本文介绍了一个通过三种操作(加1、减1和乘2)来使起始数值与目标数值相等的问题,并提供了一段C++代码实现。该算法利用广度优先搜索策略,寻找从任意起点到终点的最短路径。
Description
Farmer John has been informed of the location of a fugitive cow and wants to catch her immediately. He starts at a point N (0 ≤ N ≤ 100,000) on a number line and the cow is at a point K (0 ≤ K ≤ 100,000) on the same number line. Farmer John has two modes of transportation: walking and teleporting.
* Walking: FJ can move from any point X to the points X - 1 or X + 1 in a single minute
* Teleporting: FJ can move from any point X to the point 2 × X in a single minute.
If the cow, unaware of its pursuit, does not move at all, how long does it take for Farmer John to retrieve it?
Input
Line 1: Two space-separated integers: N and K
Output
Line 1: The least amount of time, in minutes, it takes for Farmer John to catch the fugitive cow.
Sample Input
5 17
Sample Output
4
题意:
给你两个整数n和k
通过 n+1或n-1 或n*2 这3种操作,使得n==k
输出最少的操作次数
AC代码如下:
#include "iostream"
#include "cstdio"
#include "cstring"
#include "queue"
using namespace std;
const int maxn=100000*2+100;
bool visit[maxn];
int last[maxn];
int main(int argc, char* argv[])

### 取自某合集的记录
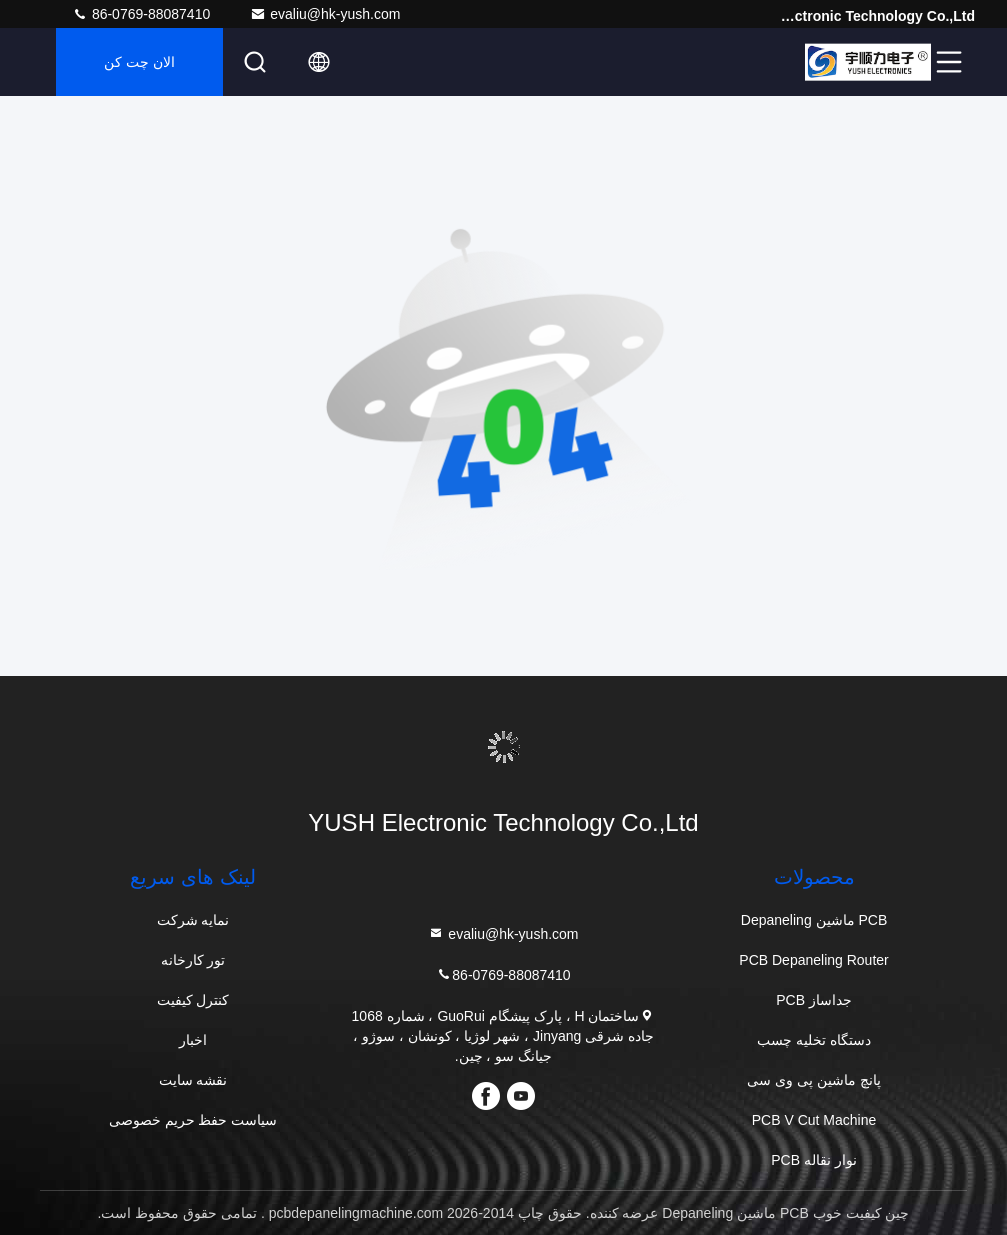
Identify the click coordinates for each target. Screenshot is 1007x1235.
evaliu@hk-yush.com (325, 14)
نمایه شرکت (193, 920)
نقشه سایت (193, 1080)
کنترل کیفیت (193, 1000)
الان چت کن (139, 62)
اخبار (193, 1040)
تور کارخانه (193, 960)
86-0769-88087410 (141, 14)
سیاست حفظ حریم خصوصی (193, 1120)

### 完成下列任务
1) 将节选内容中的"该算法利用广度优先搜索策略,寻找从任意起点到终点的最短路径。"一句译成英文。
2) 请把上面全部数据行输出为 JSON 字符串列表,每行对应一个字符串,空行略去,图片不要放进答案。

### 参考答案
1) The algorithm uses a breadth-first search strategy to find the shortest path from any starting point to the end point.

2)
[
  "Identify the click coordinates for each target. Screenshot is 1007x1235.",
  "evaliu@hk-yush.com (325, 14)",
  "نمایه شرکت (193, 920)",
  "نقشه سایت (193, 1080)",
  "کنترل کیفیت (193, 1000)",
  "الان چت کن (139, 62)",
  "اخبار (193, 1040)",
  "تور کارخانه (193, 960)",
  "86-0769-88087410 (141, 14)",
  "سیاست حفظ حریم خصوصی (193, 1120)"
]